Mr. Murray’s life was full, happy and accomplished. He had 11 children with his wife, Rosella, whom he loved from the time he first saw her at a roller rink in 1947.
He retired as battalion chief of Battalion No. 11 after a nearly 40-year-career in which he was honored several times for heroism. He came from a firefighting family. His father was a division marshal.
But the school conflagration left him with a mark as real as a burn scar. “He had constant nightmares after that, terrible nightmares” Marchlewski said. “Every year, at the anniversary [of the fire], the nightmares would come back.”
In 1963, he aided a 2-year-old girl who drove a half-inch screw into her head when she fell on a radiator handle. “He sent a guy down the block to the hardware store to get a fine saw blade” to free her, Marchlewski said.
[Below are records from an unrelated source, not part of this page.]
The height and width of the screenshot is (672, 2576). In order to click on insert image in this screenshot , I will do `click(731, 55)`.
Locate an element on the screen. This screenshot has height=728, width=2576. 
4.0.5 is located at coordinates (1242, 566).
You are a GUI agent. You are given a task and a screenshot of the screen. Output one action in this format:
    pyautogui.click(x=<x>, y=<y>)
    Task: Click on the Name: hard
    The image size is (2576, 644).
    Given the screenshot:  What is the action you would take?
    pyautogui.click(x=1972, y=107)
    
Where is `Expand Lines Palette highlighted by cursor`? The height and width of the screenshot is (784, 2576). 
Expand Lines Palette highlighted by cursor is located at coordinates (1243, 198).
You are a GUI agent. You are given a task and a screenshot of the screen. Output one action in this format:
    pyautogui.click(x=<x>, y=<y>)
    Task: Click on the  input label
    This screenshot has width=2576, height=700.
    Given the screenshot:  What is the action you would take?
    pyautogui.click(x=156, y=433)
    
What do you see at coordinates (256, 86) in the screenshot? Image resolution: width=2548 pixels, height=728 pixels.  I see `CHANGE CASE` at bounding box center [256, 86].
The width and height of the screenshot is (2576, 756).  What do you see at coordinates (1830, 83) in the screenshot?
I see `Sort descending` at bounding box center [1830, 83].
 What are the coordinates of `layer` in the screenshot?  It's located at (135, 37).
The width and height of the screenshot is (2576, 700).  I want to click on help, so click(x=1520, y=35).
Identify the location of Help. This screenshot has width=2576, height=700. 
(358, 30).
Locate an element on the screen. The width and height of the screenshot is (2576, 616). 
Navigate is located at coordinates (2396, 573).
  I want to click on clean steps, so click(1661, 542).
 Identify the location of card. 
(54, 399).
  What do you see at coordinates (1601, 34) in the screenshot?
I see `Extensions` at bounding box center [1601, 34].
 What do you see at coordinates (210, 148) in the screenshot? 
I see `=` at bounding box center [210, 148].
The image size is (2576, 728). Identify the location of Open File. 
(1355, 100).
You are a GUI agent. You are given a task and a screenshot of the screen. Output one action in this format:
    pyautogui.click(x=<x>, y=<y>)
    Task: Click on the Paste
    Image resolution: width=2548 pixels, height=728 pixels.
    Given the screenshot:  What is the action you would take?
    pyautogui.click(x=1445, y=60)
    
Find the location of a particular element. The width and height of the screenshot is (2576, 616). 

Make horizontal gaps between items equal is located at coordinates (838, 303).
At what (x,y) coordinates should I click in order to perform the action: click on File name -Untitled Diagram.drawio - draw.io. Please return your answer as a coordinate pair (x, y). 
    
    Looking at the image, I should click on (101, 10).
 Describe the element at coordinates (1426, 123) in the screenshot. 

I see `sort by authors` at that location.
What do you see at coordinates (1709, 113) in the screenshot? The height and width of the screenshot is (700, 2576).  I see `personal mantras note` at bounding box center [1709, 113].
The girl recovered after surgery.
In 1966, he was honored for extricating a firefighter from the debris of a roof collapse that trapped him near flames.
In the mid-1980s, Marchlewski said, he grew concerned about a chief who didn’t show up for work at the firehouse. When Mr. Murray and firefighters did a check at his home, they rescued him from carbon-monoxide poisoning.
He is also survived by his other daughters, Susan, Kathleen, Jayne, Patti Jo and Charlene; his sons, Michael, Timothy and James; 39 grandchildren; and 30 great-grandchildren. His wife and two sons, Joe and John, died before him. Mr. Murray was buried in his Knights of Columbus tuxedo.
thanks Dan
#1 by Kugie on April 6, 2016 - 8:24 AM
Is this the entire column ? Or is there some text missing for some unknown reason ?
#2 by Crabby Milton on April 6, 2016 - 6:31 AM
Folks, just reading this solidifies what a true hero is.
This happens all the time but many times, the story is never written.